According to the Global Footprint Network – an alliance of scientists who came up with the concept of the “Ecological Footprint,” a measurement of how many resources we have and how much we use – we are currently exploiting 50 percent more resources than what the planet has the ability to regenerate.
Nations are divided in this respect. Numerous countries have citizens that live within the world biocapacity target per person, these nations are however associated with a relatively low degree of development as measured by the UN Human Development Index (HDI), including aspects such as health, education and living standards. In contrast, nations scoring high on the HDI have a tendency to exceed their sustainable, Ecological Footprint targets.
Looking at the graph below, countries seem to follow a path where increased human development is related to a higher Ecological Footprint. Few countries manage to fall within the sustainable zone that welds a relatively high degree of development with a low Ecological Footprint (within the green square on the graph). Notable examples are found in several Central and South American countries.
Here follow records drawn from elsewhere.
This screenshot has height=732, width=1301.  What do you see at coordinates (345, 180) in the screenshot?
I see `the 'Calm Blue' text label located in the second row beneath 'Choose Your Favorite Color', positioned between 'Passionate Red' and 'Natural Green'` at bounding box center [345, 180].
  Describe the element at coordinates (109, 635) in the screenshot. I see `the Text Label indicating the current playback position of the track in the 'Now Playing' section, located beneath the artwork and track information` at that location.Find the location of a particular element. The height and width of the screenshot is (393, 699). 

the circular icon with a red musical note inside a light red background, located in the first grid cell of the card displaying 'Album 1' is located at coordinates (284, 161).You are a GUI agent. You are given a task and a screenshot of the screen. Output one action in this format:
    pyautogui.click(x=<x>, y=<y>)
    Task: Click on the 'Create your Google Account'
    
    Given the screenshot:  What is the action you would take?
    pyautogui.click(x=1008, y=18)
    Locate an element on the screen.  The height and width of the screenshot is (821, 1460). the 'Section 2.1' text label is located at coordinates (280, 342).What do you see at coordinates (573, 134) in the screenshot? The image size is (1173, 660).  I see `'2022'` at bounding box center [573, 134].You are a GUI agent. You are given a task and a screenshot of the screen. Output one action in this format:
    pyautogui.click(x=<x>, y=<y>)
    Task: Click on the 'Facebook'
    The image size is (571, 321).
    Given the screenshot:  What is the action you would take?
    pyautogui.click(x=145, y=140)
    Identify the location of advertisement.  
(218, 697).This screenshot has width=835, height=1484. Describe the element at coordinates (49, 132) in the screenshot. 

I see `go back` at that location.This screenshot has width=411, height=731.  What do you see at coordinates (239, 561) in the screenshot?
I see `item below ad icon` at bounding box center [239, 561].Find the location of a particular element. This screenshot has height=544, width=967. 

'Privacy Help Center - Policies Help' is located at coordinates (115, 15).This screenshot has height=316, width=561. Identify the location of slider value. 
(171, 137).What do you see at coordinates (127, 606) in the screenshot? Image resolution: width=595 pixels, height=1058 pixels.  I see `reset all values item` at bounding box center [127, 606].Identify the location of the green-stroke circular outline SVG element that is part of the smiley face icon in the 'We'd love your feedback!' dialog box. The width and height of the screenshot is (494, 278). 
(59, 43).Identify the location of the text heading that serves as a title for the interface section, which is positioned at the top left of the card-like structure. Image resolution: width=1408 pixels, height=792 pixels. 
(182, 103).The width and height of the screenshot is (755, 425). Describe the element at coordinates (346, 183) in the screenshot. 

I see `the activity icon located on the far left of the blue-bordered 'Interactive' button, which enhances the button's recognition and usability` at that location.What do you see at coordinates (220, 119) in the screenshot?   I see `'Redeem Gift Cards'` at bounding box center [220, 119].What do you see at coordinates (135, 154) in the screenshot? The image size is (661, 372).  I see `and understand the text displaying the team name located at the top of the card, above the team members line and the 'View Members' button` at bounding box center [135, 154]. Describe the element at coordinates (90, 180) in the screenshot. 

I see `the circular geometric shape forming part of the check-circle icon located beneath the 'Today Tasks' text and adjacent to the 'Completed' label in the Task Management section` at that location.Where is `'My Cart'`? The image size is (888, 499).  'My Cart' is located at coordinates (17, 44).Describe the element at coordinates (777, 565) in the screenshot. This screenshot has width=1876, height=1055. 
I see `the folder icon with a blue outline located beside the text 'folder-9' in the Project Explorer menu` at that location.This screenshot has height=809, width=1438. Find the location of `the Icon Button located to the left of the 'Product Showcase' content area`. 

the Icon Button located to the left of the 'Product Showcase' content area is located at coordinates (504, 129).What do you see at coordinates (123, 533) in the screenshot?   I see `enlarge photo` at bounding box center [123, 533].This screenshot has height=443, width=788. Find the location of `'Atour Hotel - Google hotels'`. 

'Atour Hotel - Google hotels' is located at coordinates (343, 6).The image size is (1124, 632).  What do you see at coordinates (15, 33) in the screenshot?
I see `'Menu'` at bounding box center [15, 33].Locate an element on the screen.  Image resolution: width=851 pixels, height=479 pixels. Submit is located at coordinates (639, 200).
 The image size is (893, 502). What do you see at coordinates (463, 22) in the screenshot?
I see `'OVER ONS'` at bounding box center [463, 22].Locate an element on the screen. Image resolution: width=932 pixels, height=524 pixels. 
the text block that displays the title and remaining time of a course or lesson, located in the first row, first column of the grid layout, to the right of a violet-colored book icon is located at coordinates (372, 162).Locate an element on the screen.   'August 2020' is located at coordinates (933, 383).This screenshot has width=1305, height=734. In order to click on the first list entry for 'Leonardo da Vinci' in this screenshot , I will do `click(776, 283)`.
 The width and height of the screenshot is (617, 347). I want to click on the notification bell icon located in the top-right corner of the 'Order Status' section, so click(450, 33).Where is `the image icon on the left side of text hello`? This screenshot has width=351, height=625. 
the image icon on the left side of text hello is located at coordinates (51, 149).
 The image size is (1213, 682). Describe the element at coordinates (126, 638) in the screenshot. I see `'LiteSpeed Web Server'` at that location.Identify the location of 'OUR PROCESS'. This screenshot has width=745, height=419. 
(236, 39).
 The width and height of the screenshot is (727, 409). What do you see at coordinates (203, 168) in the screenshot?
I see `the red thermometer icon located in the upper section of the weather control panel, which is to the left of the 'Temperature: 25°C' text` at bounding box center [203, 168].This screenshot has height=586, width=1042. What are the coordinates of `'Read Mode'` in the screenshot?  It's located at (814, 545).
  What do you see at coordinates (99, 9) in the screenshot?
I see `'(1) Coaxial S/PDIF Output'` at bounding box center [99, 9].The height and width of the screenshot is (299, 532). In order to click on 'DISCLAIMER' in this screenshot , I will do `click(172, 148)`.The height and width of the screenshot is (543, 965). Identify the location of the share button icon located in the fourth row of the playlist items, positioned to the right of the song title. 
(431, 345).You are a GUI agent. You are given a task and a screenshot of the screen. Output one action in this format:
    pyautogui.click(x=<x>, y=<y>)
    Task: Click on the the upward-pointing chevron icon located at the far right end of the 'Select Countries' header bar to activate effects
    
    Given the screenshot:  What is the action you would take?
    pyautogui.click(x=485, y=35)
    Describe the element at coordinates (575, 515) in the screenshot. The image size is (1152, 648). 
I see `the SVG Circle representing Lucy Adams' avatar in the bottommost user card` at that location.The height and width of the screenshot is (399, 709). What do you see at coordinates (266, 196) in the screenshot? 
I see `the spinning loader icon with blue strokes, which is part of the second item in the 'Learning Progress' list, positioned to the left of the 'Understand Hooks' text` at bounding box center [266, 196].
Mr Galli highlights two examples. “Costa Rica has invested a lot in wealth generation rather than growth, involving aspects such as increasing the well-being of its people, their life expectancy, access to food, and getting rid of the military service.“
Another example is Cuba, says Mr Galli. He explains that the country has managed to attain a relatively high quality of life with a low resource use. Why? The U.S. trade embargo on Cuba has forced the country to rely on local resources, making it increase its efficiency for instance in farming.
Are there more general lessons that can be learnt from countries that have small ecological footprints? Countries that score relatively low on the development index and also have low Ecological Footprint could take examples from countries right ahead of them on the development path, says Mr Galli, focusing on improving, among other things, efficiency in agriculture and irrigation. Countries with a relatively high development and high Ecological Footprint could look into further increasing efficiency and reducing waste. This might entail several lifestyle changes. A simple example, says Mr Galli, is turning off the light when you are not in a room. “In major US cities you leave the light on, in Europe you would not do this.” And, overall, Europe has a lower Footprint.
Looking into the future, the Global Footprint Network wants to make their measure as widely used as the GDP metric. For this purpose they have launched the Ten-in-Ten project helping countries adopt this measure. Countries move along a three step process; capacity building, identification of key sectors in the economy that should be targeted and the evaluation of policy options with associated scenario realizations. Thus far, eleven nations have adopted the Ecological Footprint as a formal metric. The UAE has come out as a forerunner in terms of using the Ecological Footprint, says Mr Galli, and is currently the only country that is exploring the use of the Footprint methodology for science-based decision-making processes. Thus far they have applied a new standard for lightbulbs that puts higher demands on energy efficiency. The other policies recommended by the partnership working on the UAE National Footprint Initiative are still being evaluated, adds Mr Galli.
Institutionalizing the Ecological Footprint metric in a similar fashion to GDP would give countries a specific alternative indicator to measure their welfare. This has the potential to encourage nations to think increasingly (see graph above) “inside the green box.”